(Record excerpts)

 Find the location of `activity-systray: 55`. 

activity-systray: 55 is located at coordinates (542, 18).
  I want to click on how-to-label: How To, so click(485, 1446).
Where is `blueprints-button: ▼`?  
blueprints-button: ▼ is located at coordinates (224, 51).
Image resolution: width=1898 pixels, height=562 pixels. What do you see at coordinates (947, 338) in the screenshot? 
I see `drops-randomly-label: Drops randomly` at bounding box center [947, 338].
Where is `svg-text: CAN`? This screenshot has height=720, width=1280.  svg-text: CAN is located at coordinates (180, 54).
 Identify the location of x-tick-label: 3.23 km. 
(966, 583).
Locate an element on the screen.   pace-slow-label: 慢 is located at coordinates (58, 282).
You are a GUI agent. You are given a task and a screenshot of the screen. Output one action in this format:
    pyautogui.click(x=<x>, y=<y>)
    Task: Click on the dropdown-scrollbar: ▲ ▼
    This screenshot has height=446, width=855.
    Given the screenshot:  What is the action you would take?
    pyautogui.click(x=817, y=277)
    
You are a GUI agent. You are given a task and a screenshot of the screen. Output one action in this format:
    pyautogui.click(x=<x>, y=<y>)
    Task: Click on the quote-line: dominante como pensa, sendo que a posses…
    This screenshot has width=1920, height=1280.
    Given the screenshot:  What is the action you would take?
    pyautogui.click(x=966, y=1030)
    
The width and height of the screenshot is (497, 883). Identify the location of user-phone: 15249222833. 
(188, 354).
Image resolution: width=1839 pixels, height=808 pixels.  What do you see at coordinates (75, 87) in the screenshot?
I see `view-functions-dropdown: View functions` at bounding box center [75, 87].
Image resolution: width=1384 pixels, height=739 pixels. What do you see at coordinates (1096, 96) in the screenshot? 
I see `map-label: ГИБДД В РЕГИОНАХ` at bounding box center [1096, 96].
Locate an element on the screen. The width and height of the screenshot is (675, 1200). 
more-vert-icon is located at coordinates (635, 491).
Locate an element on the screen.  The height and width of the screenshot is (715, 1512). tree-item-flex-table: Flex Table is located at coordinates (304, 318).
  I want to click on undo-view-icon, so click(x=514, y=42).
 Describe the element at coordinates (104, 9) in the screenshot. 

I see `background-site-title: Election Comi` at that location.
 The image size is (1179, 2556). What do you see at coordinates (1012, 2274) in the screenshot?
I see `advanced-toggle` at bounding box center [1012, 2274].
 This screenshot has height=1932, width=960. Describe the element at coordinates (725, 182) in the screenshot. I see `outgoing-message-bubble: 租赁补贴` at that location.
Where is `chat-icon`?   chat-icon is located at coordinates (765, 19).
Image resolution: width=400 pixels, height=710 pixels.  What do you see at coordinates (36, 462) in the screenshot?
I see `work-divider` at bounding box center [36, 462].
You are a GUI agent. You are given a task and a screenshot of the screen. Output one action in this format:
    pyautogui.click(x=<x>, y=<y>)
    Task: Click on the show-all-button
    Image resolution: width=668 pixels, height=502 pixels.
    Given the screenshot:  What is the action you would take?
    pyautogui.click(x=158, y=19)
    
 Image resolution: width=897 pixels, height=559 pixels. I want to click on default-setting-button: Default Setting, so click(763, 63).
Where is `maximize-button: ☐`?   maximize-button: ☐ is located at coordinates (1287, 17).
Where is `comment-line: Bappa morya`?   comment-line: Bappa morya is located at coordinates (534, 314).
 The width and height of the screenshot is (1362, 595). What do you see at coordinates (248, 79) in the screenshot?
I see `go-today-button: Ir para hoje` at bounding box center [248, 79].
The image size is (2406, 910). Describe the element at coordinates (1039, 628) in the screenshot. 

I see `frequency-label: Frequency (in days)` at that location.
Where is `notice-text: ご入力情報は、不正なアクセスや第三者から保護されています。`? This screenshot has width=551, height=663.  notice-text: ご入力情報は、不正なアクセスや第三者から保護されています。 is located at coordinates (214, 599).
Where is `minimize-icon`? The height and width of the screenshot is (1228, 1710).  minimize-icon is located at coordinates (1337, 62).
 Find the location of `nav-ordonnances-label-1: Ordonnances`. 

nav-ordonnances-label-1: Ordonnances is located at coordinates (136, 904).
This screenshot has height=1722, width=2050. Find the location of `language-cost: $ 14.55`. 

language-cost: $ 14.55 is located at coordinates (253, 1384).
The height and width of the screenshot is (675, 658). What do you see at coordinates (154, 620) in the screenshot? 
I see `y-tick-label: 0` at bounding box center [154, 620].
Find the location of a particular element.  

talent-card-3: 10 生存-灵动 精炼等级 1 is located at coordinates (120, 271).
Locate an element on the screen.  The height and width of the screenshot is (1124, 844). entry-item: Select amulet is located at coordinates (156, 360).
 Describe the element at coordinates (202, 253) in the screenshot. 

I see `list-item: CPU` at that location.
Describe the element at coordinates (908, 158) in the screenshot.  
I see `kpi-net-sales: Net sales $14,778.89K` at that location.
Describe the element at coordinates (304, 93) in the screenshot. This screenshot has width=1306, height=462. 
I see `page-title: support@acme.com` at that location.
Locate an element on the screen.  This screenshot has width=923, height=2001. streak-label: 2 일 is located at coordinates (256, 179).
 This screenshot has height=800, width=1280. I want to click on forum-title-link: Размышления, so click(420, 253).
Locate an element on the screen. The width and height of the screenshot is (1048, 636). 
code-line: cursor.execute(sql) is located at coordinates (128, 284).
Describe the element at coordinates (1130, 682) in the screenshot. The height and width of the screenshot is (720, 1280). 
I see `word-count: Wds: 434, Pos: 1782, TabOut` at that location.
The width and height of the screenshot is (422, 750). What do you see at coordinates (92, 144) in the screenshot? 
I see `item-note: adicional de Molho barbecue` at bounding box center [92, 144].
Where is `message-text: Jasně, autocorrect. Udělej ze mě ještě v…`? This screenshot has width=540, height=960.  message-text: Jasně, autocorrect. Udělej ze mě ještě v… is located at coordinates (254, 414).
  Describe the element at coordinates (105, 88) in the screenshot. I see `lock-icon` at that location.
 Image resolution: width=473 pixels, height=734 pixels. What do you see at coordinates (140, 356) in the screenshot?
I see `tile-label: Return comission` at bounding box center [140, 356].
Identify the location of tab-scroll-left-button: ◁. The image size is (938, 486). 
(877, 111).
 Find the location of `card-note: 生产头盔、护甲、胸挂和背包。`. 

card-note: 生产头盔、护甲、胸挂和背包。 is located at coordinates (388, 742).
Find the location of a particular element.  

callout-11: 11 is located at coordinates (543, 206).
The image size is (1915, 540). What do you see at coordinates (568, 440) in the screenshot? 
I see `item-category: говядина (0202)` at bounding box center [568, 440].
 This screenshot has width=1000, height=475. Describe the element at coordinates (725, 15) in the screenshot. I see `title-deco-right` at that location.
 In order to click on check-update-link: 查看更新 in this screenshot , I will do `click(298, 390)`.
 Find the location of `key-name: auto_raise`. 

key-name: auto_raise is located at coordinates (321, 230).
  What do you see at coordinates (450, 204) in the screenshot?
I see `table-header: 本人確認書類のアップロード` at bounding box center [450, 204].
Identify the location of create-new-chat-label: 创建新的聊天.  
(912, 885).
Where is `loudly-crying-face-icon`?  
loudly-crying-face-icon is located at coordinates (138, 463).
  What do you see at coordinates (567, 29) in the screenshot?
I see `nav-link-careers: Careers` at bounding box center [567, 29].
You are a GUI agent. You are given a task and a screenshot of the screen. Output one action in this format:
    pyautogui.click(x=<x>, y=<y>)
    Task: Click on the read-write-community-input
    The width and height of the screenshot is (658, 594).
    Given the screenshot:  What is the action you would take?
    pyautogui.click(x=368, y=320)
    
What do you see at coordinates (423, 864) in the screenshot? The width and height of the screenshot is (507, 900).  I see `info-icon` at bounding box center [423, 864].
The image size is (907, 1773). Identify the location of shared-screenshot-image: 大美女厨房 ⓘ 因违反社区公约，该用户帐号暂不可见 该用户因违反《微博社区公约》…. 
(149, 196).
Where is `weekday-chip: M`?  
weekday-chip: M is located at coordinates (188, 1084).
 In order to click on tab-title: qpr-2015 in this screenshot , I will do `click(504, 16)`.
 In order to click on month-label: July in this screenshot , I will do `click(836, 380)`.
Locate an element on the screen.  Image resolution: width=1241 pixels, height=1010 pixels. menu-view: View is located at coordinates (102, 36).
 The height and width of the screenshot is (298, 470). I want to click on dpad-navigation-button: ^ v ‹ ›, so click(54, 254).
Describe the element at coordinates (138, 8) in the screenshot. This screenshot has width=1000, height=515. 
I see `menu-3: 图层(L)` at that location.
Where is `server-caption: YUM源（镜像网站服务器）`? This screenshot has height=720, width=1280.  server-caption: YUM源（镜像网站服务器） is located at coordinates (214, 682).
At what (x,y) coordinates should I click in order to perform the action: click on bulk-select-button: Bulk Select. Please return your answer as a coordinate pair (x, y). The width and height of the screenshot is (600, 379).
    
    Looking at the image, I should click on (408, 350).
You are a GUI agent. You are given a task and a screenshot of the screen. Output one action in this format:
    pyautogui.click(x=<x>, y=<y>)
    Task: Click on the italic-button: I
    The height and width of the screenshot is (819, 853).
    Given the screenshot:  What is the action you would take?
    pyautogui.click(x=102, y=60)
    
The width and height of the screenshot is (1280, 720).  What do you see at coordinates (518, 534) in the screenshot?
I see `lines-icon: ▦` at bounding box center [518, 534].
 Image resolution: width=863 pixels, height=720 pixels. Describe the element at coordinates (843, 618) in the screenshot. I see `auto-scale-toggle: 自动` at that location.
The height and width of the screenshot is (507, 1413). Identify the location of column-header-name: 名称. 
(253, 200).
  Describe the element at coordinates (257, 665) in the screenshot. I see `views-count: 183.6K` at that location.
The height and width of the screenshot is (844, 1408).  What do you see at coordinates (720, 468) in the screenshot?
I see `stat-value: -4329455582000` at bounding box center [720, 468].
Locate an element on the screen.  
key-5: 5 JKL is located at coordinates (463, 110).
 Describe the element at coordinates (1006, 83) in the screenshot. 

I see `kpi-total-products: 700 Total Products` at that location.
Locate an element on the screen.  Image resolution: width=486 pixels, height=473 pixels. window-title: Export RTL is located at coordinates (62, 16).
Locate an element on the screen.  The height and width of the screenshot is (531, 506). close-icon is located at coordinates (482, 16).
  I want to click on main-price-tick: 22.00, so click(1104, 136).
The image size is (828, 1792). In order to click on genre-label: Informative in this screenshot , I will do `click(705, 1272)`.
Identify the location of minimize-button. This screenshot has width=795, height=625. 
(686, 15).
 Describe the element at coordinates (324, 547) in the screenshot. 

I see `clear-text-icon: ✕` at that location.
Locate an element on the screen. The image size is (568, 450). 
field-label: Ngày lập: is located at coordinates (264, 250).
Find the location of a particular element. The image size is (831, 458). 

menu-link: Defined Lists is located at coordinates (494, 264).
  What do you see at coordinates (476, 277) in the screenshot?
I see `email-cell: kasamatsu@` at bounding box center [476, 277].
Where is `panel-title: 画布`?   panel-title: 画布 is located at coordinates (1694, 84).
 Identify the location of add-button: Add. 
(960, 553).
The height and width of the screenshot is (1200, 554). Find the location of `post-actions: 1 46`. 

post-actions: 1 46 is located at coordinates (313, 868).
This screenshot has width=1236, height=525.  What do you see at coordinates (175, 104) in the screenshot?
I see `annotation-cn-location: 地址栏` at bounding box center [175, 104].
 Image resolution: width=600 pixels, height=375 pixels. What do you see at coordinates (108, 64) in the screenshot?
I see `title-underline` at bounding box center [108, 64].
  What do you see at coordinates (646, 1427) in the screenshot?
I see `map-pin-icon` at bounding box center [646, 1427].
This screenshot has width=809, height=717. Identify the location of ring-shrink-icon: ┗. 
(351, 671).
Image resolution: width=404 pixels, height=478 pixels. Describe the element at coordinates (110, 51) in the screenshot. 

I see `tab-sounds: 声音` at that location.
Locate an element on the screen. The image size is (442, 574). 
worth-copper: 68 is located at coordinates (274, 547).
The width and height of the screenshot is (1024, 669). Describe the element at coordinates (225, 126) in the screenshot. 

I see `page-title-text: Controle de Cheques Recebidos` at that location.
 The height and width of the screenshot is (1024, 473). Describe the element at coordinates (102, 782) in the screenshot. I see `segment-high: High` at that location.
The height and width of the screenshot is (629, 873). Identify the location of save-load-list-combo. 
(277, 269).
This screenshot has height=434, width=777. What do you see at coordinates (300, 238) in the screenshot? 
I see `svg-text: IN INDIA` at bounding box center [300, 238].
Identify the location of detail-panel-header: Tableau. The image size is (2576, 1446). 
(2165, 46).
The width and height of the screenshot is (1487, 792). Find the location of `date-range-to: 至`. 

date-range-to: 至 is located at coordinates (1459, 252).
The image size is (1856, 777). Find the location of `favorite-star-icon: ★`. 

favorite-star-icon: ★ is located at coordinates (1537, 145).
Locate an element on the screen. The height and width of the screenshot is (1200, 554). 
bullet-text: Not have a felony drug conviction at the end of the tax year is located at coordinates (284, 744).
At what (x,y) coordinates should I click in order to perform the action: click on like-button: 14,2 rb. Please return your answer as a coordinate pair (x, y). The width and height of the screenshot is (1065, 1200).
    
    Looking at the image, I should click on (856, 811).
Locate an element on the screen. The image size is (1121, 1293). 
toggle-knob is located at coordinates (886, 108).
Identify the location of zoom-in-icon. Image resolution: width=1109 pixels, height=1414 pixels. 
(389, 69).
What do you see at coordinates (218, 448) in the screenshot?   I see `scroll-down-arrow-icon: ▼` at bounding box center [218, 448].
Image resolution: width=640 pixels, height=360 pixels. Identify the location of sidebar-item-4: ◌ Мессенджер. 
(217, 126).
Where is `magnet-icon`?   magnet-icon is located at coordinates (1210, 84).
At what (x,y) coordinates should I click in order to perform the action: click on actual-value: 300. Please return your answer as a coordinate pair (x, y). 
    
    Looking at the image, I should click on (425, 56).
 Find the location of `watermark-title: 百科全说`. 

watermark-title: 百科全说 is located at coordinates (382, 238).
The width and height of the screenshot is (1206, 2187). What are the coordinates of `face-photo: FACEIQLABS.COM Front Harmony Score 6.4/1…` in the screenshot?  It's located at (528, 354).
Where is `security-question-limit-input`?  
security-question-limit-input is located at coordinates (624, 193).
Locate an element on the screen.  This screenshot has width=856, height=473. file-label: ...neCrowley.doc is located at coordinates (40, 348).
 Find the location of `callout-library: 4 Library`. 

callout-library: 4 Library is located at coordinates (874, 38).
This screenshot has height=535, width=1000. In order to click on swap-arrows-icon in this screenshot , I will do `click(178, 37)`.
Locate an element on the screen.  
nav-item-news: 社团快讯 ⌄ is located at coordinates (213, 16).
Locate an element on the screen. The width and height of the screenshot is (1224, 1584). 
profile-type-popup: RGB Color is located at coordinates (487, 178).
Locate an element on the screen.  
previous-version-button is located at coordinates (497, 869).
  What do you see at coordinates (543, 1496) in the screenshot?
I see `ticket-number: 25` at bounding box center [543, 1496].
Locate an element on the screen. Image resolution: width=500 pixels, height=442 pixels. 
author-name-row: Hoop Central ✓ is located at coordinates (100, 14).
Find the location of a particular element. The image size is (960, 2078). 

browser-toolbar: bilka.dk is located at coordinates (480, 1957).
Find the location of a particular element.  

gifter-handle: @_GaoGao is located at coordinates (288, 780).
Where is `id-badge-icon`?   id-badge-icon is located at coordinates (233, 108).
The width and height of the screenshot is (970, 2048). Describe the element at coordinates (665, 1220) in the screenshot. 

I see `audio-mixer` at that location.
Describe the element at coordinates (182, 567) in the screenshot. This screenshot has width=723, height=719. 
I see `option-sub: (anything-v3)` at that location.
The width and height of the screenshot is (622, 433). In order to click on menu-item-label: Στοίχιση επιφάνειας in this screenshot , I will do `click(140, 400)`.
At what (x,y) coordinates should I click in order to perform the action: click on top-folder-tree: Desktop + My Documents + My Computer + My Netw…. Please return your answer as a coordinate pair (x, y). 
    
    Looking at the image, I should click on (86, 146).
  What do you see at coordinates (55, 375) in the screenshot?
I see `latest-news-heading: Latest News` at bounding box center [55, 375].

(End Record excerpts)

Reproduce word for word the part of the listing above, from the line with "Describe the element at coordinates (1006, 83)" up to and including the line with "I want to click on main-price-tick: 22.00, so".

 Describe the element at coordinates (1006, 83) in the screenshot. 

I see `kpi-total-products: 700 Total Products` at that location.
Locate an element on the screen.  Image resolution: width=486 pixels, height=473 pixels. window-title: Export RTL is located at coordinates (62, 16).
Locate an element on the screen.  The height and width of the screenshot is (531, 506). close-icon is located at coordinates (482, 16).
  I want to click on main-price-tick: 22.00, so click(1104, 136).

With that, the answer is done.